> **Source extract**
Solubility Product and Common Ion Effect
Solubility Product
- Solubility product is discussed with reference to the solubility of ionic compounds.
Solubility Rules
Soluble Compounds:
- Nitrates (NO_3^-) are generally soluble with no exceptions.
- Acetates (CH_3COO^-) are generally soluble with no exceptions.
- Chlorides (Cl^-) are soluble except when combined with silver (Ag^+), mercury (Hg_2^{2+}), and lead (Pb^{2+}).
- Bromides (Br^-) are soluble except when combined with silver (Ag^+), mercury (Hg_2^{2+}), and lead (Pb^{2+}).
- Sulfates (SO4^{2-}) are soluble except for compounds of strontium (Sr^{2+}), barium (Ba^{2+}), mercury (Hg2^{2+}), and lead (Pb^{2+}).

> **Data extract**
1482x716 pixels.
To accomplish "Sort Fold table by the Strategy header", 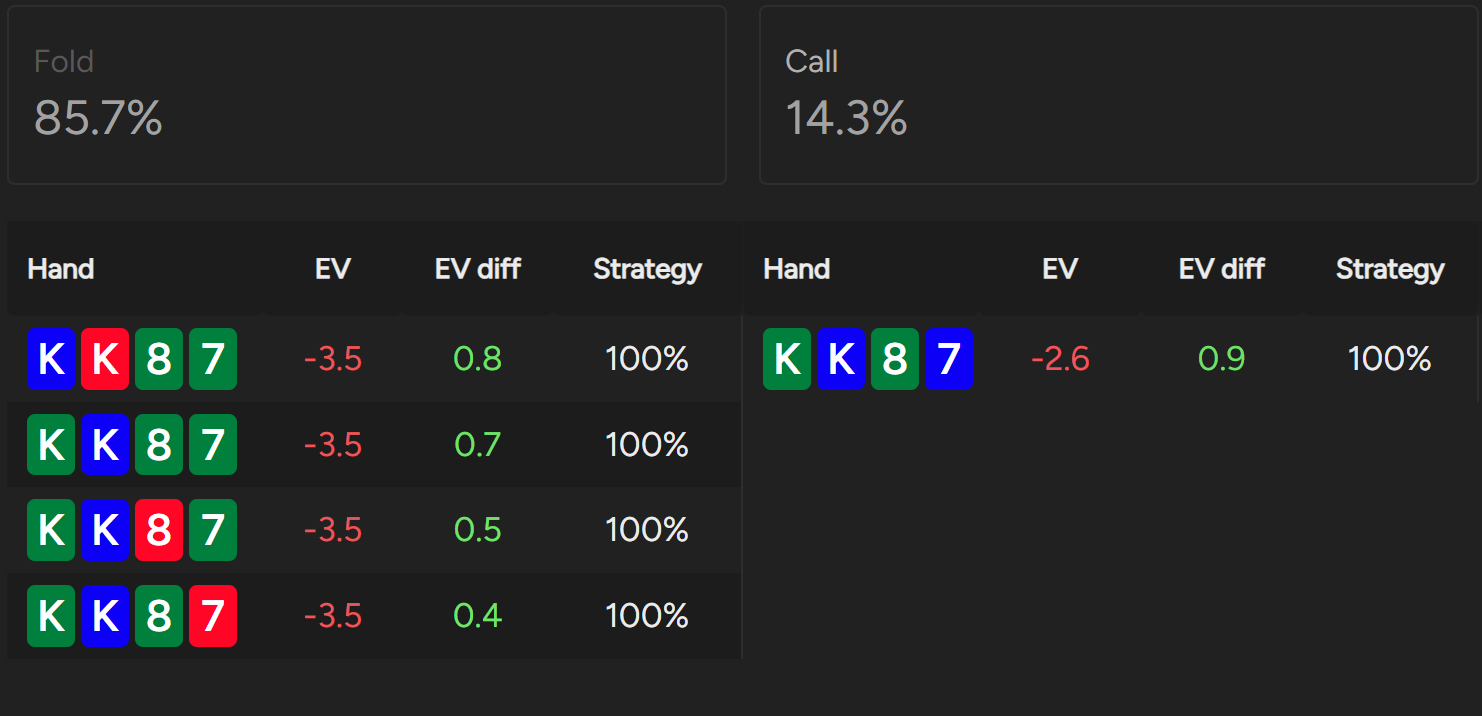I will click(x=647, y=269).
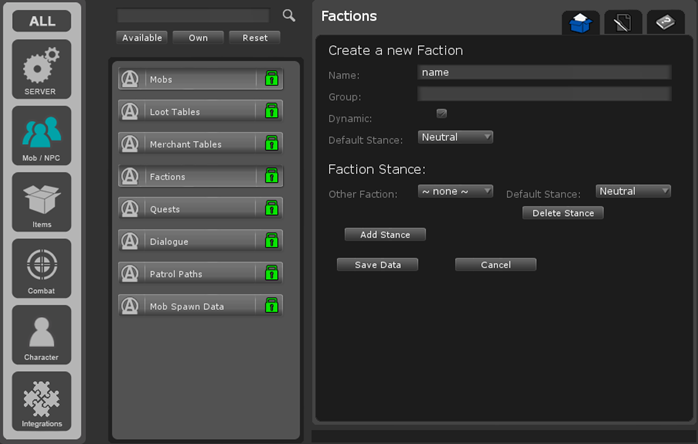Select the Mob / NPC category
Image resolution: width=698 pixels, height=444 pixels.
point(41,136)
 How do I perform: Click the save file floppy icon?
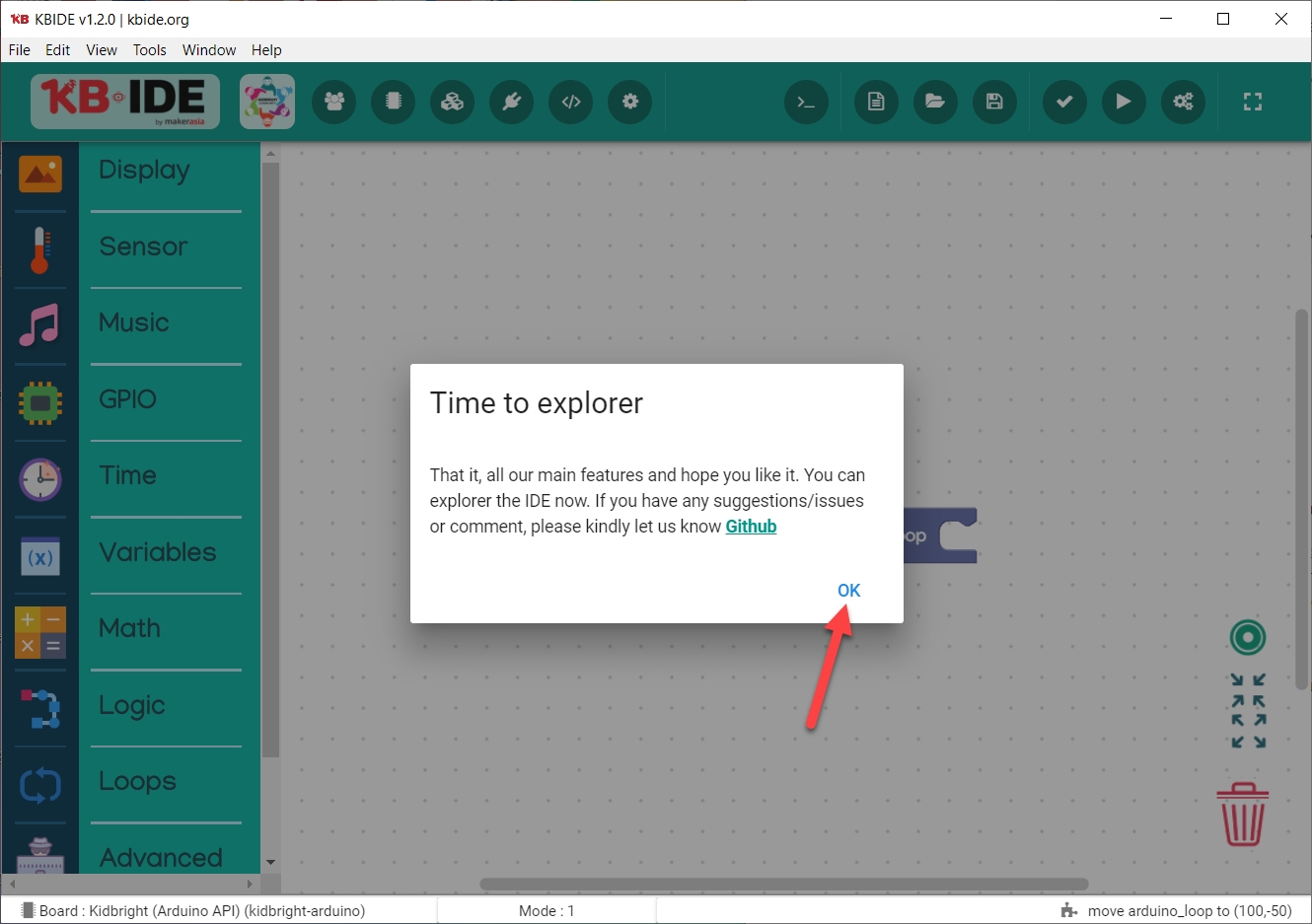click(994, 102)
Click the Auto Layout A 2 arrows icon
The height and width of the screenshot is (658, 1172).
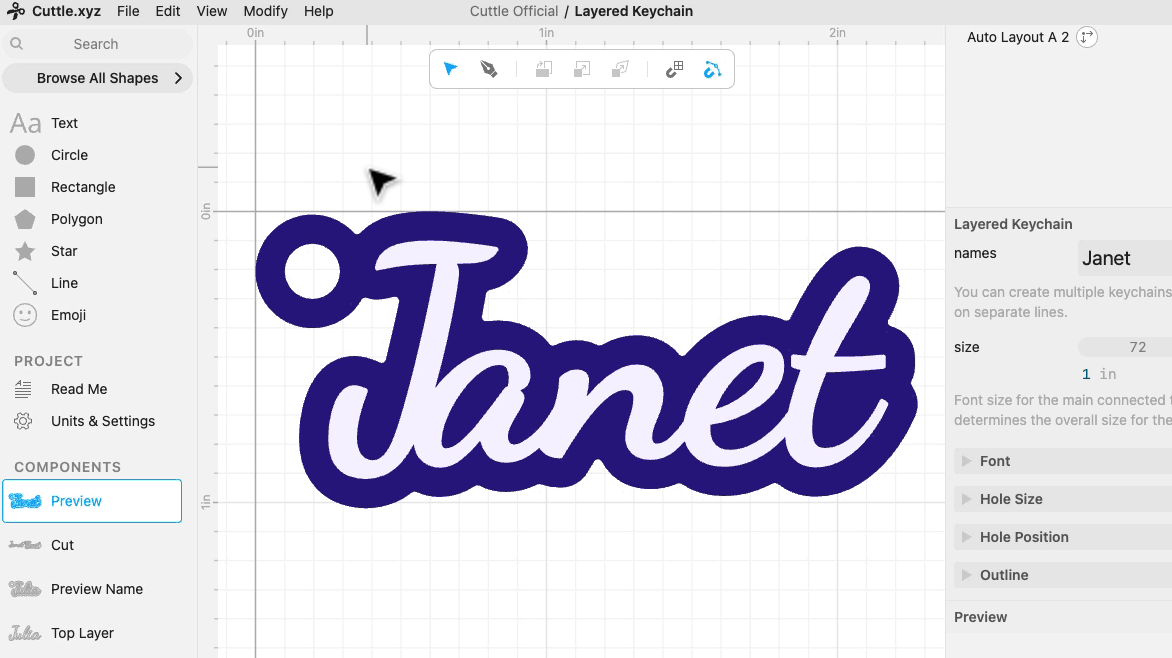[1087, 37]
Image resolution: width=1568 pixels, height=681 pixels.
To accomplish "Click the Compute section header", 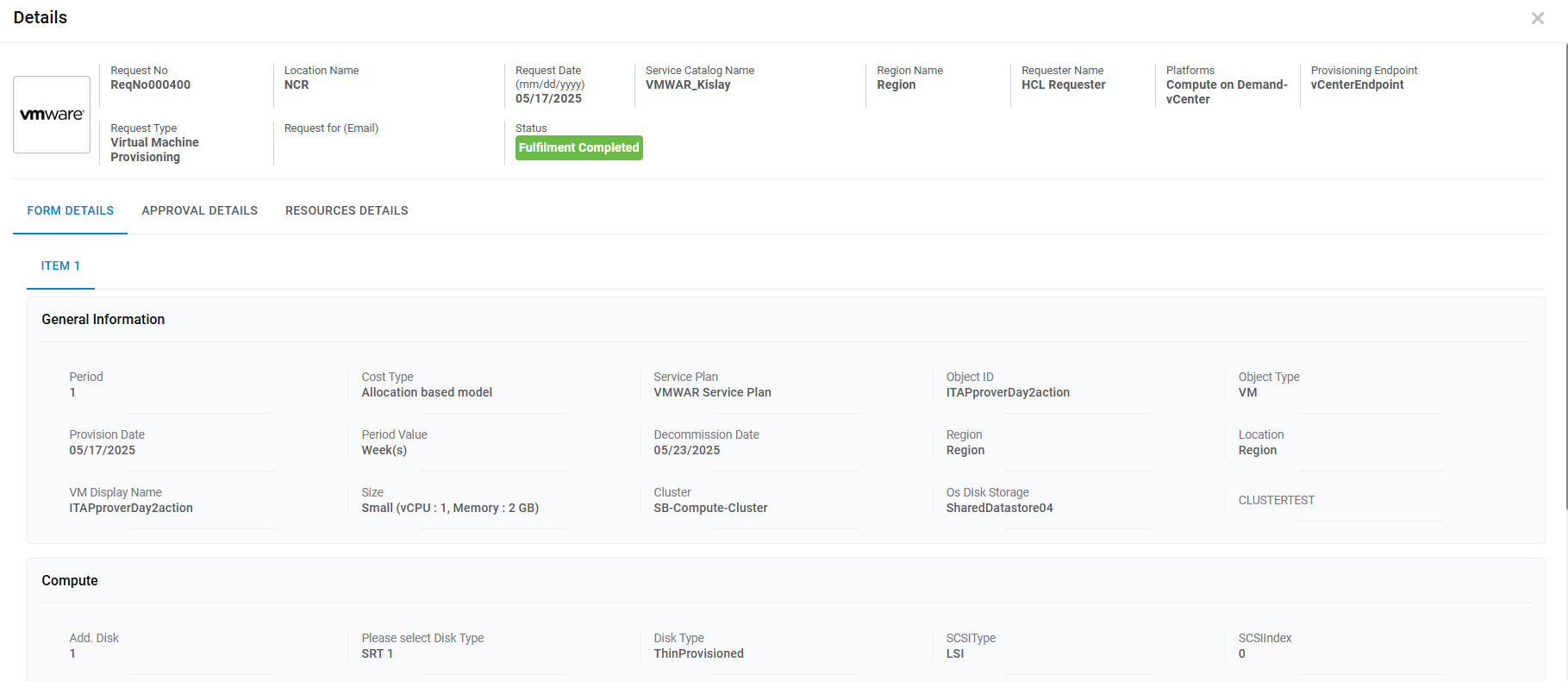I will (x=69, y=580).
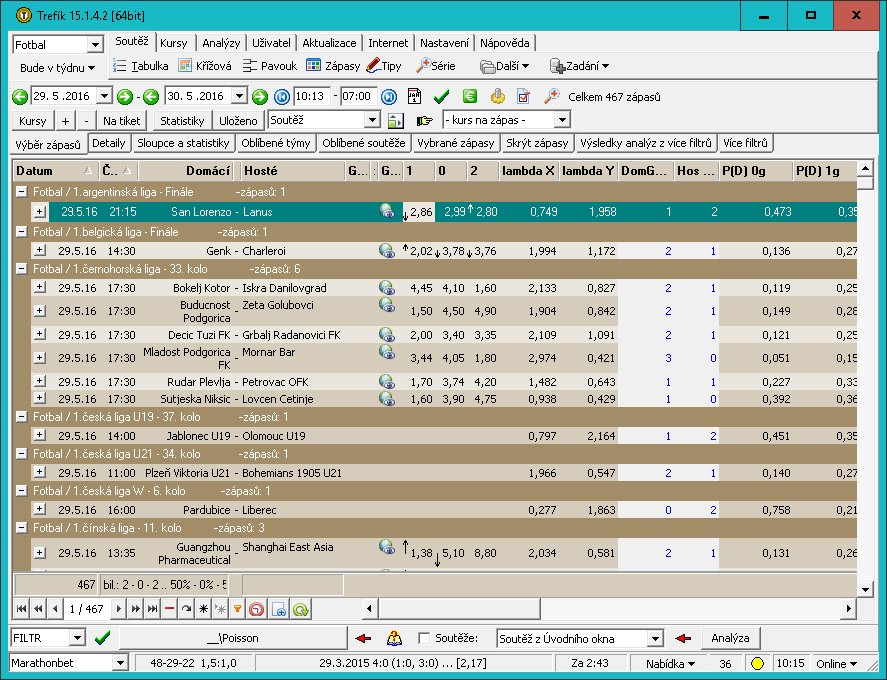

> **Exercise details**
Update the solubility passage from "Solubility Product and" to "(CH_3COO^-) are generally soluble with no exceptions.", giving that part again with "Acetates" changed to "Ethanoates". The records have no connection to the solubility passage.

> **Written solution**
Solubility Product and Common Ion Effect
Solubility Product
- Solubility product is discussed with reference to the solubility of ionic compounds.
Solubility Rules
Soluble Compounds:
- Nitrates (NO_3^-) are generally soluble with no exceptions.
- Ethanoates (CH_3COO^-) are generally soluble with no exceptions.